X: You also cite “consumerization” and “care site choice” as important trends. Explain.
DS: We’ve read lots about the increasing use of technology in consumer health, and people using technology to get answers about medical questions. What we find interesting is people are now becoming more sensitized to cost, and starting to use technology and tools to better understand the cost and quality of the healthcare that they’re getting. That’s being driven by another trend, which is that more and more of the cost is being shifted to the consumer.

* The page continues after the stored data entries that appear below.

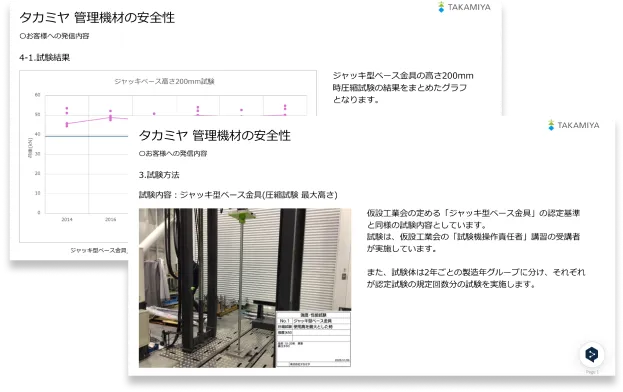The image size is (623, 392).
Task: Click the ジャッキベース高さ200mm試験 chart title
Action: (x=164, y=81)
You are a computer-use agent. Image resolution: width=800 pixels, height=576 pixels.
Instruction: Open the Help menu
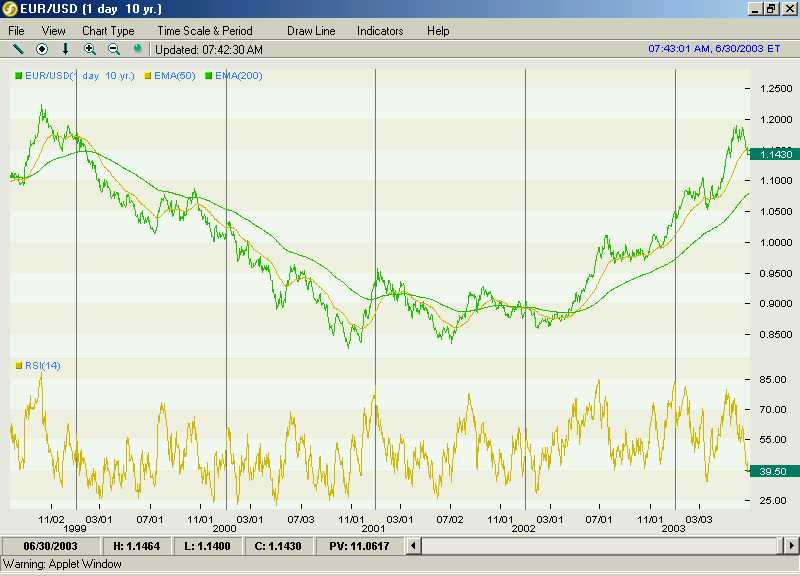pyautogui.click(x=438, y=31)
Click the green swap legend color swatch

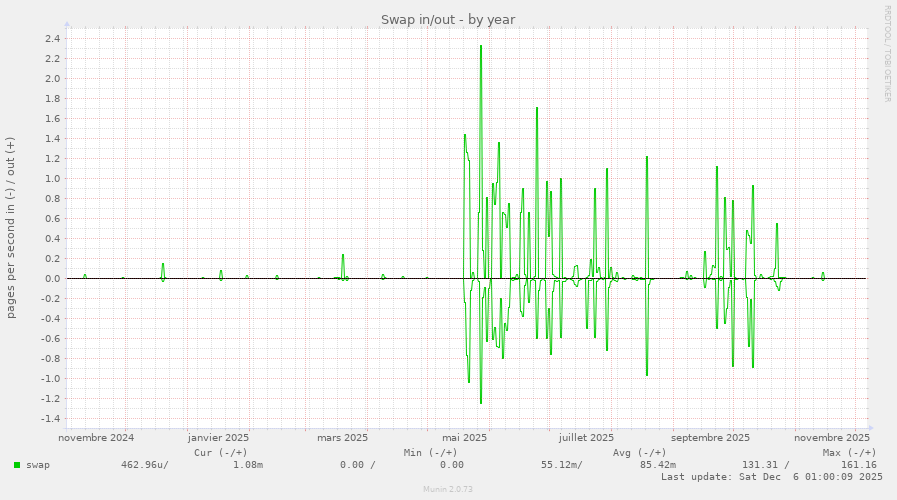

Care site choice means consumers now have more places to get medical care, to make it easier for them to access care. For example, companies are realizing if they have a doctor come to the worksite once a week, employees are more likely to see a doctor for routine care. They end up being healthier, which lowers the cost to the employer of insuring the employees, as well as reducing absenteeism, illness, disability, a number of other costs. Now millions of worksites can become points of care. Another example is the rise of nursing clinics in major drugstore chains. I got my flu shot at CVS MinuteClinic. I didn’t go to the doctor, I didn’t have to make an appointment. I walked in. It took me five minutes. That’s an example of increased convenience and lower cost that is reshaping the landscape of health. Once you find those trends, you now start to look at companies that take advantage of them.

X: One trend we’ve noticed is the growth of health IT incubators such as Blueprint Health here in NYC and Rock Health in San Francisco. How will these initiatives help build a stronger health IT infrastructure?
DS: I ran Ernst & Young’s sponsorship of Blueprint Health when I was Ernst & Young’s first and only Entrepreneur in Residence. We have a continuing informal relationship with Blueprint Health. We think they are a group to watch.

We are starting to see a trend emerge. For example, New York City has an entrepreneur in residence named Melinda Thomas. She is focused on healthcare. That’s an example of the growing awareness of this sector.

X: You have also started a think tank called Camelot Health. What is that group’s mission?
DS: We are trying to come up with ideas about for-profit businesses that reduce health care costs and improve quality of care. We want to give these ideas to incubators or accelerators like Blueprint Health, or to early-stage venture capitalists. Camelot is like Davos meets Idealab for health care. It is composed of 17 health executives who are interested and passionate about solving the problems of global health care using for-profit enterprises, rather than waiting for public handouts. We view ourselves as complementary to the policymakers.

The Chinese ideogram for crisis embeds the ideogram for opportunity. We think there’s going to be tremendous wealth creation for savvy investors and executives who help take aggregate costs out of the health care system while improving quality of care.